Wednesday, June 30, 2010

From the Ridiculous, to The Sublime

It's difficult to see the "Funny" in life when you've just lost your mom. Forget finding the "Ridiculous", which often inspires me to write. It's kind of like eating when you have a cold. You know the flavor is there, but it is masked by rivers of snot. Or, in my case now, rivers of tears.

Still, Ridiculous is all around me. I hear it. I feel it. And, if I could just rip these teary scales from my eyes...

I could see that I have been blessed with a legacy of Ridiculous.

You had to know my mother. But you didn't, so I will fill you in. "Meem", as she was known to the grandkids, and eventually many others who loved her, entertained early, entertained often, and entertained with a purpose. Every event had a THEME.

There were By-the-Sea dinners, preceded by By-the-Sea hors d'oeuvres served on real scallop shells, and wine served in antique nautilus goblets. Thanksgiving feasts for thirty with hand-carved turkey napkin rings. Swedish meatballs and glogg presented in Orrefors crystal on glorious antique Swedish tablecloths. And. She saved. Every. Single. Prop. Just in case, I guess, that theme rolled around again in the Theme Rotation.

Meem was the Queen of an ordered and orderly household. The dogs got their heartworm pills on the same day each month, and dinner was always ready at 6:30. There were no piles of "stuff" around the house. Every room was decorated in its own color scheme, and one room flowed to another. But no one knew Meem's secret. She was unwilling to part with a themey find, and she was damn good at finding someplace to store it.

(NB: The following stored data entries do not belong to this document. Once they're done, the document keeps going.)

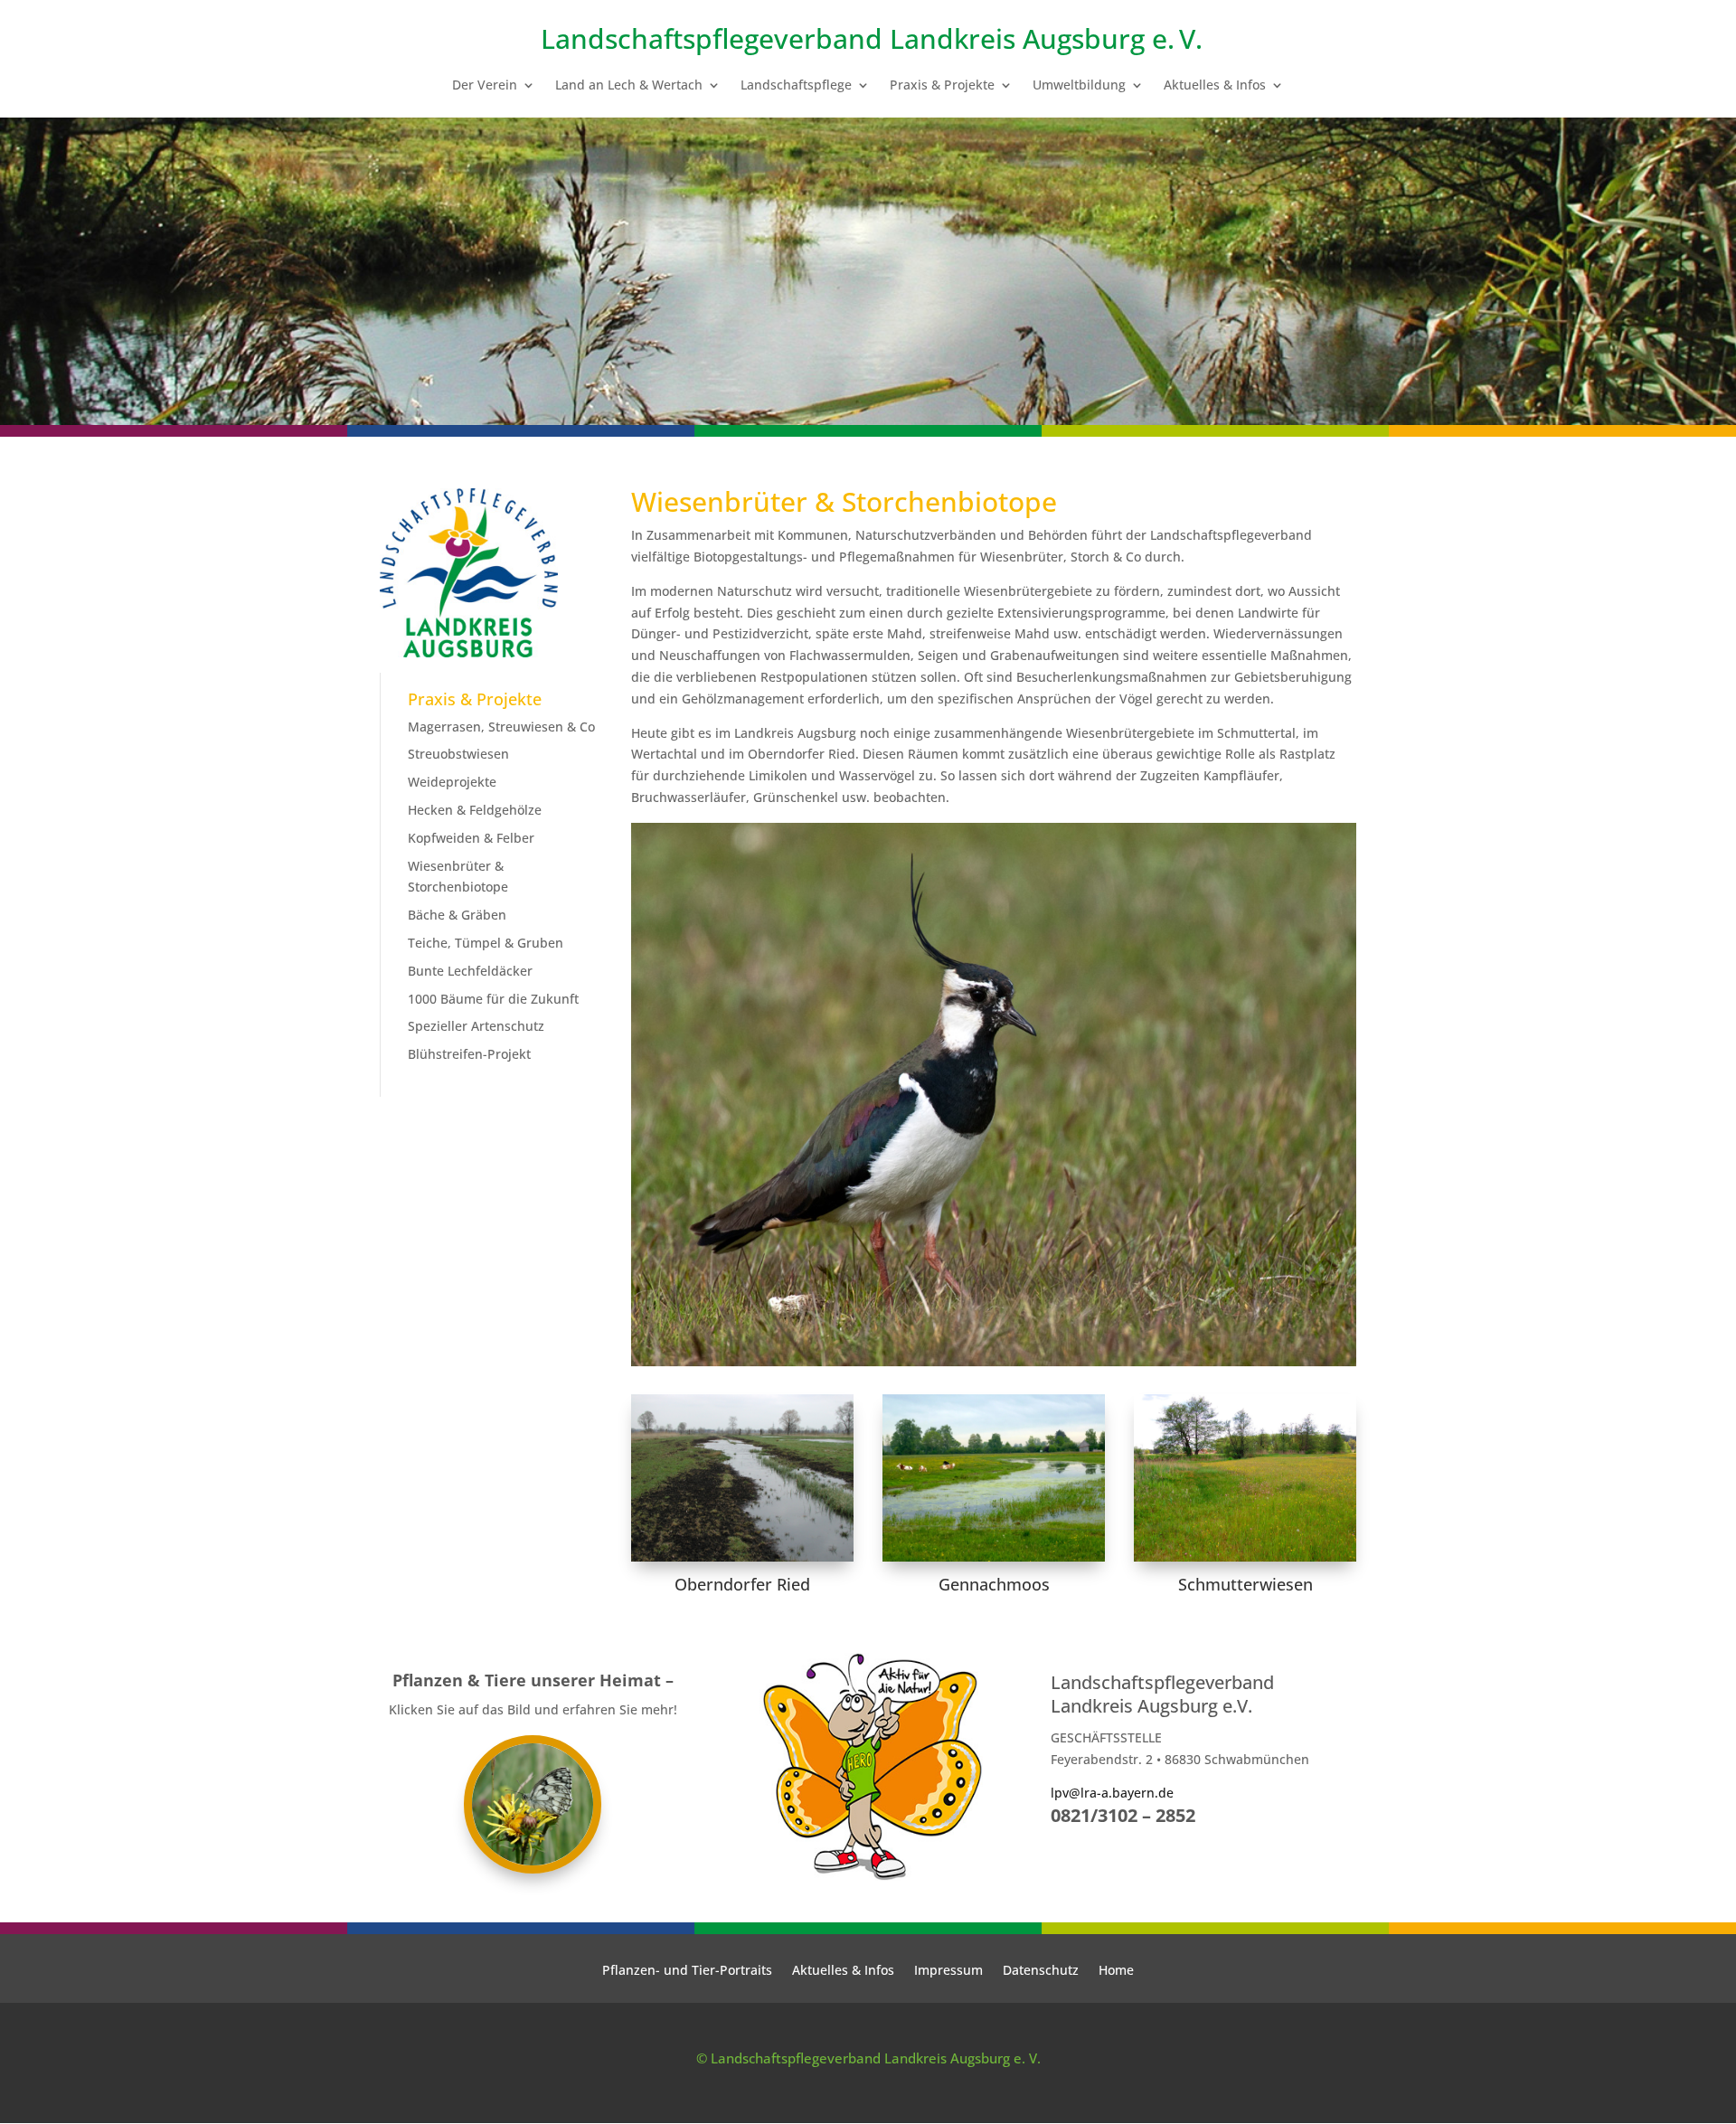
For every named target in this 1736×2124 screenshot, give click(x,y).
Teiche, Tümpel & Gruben (485, 942)
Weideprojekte (452, 781)
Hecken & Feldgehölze (475, 809)
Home (1116, 1971)
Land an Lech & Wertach (629, 86)
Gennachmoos (994, 1584)
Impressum (948, 1971)
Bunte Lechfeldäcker (470, 970)
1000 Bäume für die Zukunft (493, 998)
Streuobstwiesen (458, 753)
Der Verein (484, 86)
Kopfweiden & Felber (471, 837)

The kitchen cabinets were time capsules of a life well-lived. Meem, in her later years, discovered the joys of plastic cutlery and paper plates, verboten in the days of china and polished silver. These items, in every hue and design, populated the outermost regions of the cabinets. Behind the paper and plastic were layers of exotic spices in exotic jars - vestiges of culinary adventures prompted by The Food Channel and many Junior League cookbooks; and Party City banners proclaiming congratulations to my dad's tennis team. In the very back of the cabinets I discovered boxes of Knox Gelatin Powder. My mother had the most beautiful hands...she could have been a hand model for Palmolive...and here was her secret.

The china cabinets were rife with cups and saucers, collected from here and there, near and far; dozens and dozens of designs that rarely saw the light of day at the same time. My father thought that they would be lovely keepsakes for her closest friends. We started handing them out, and I got nervous around Friend 48 that we would run out. We did not. Like Manna From Heaven, we would open another drawer, another cabinet. And find exactly enough cups and saucers for the friends we just remembered.

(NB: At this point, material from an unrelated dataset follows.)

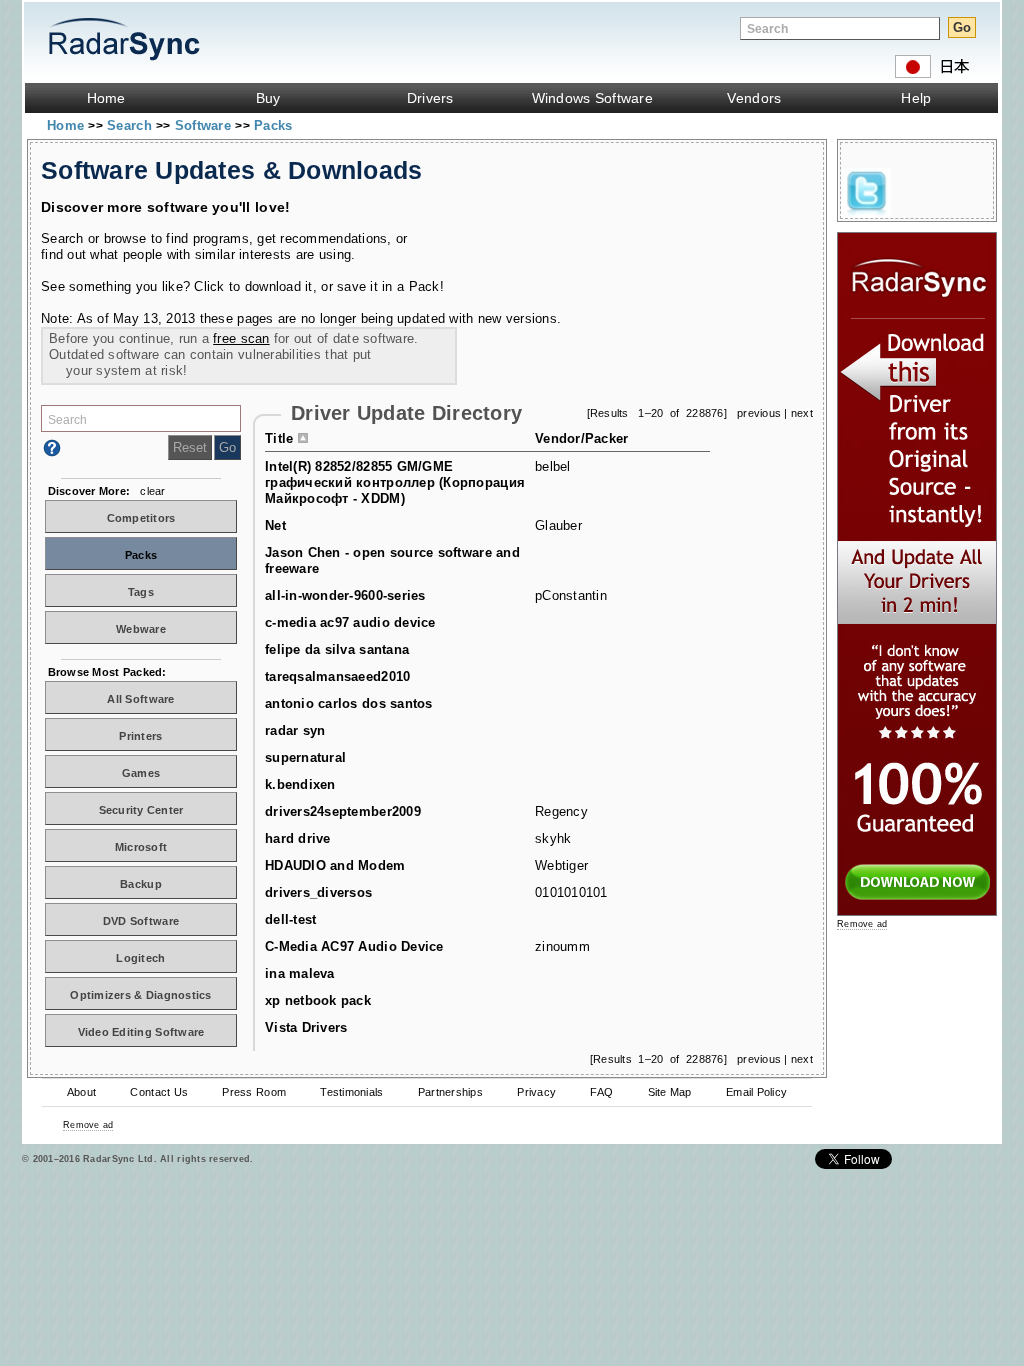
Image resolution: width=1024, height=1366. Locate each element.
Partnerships (450, 1092)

Eventually, we will have the Yard Sale of The Millennium...perhaps The Yard Sale To End All Yard Sales. The sheer volume of interesting stuff is ridiculous. The 30 custom-carved turkey napkin rings will find new life at a church serving Thanksgiving supper to 30 recent immigrants to the United States who have never had a turkey dinner. The Authentic Scallop Shells will grace a dorm room dinner, where the main course will be shrimp-flavored Ramen noodles. A newlywed will rejoice in the Junior League cookbooks...and I will know that Meem touched so many more than the folks who attended her theme dinners...sublime...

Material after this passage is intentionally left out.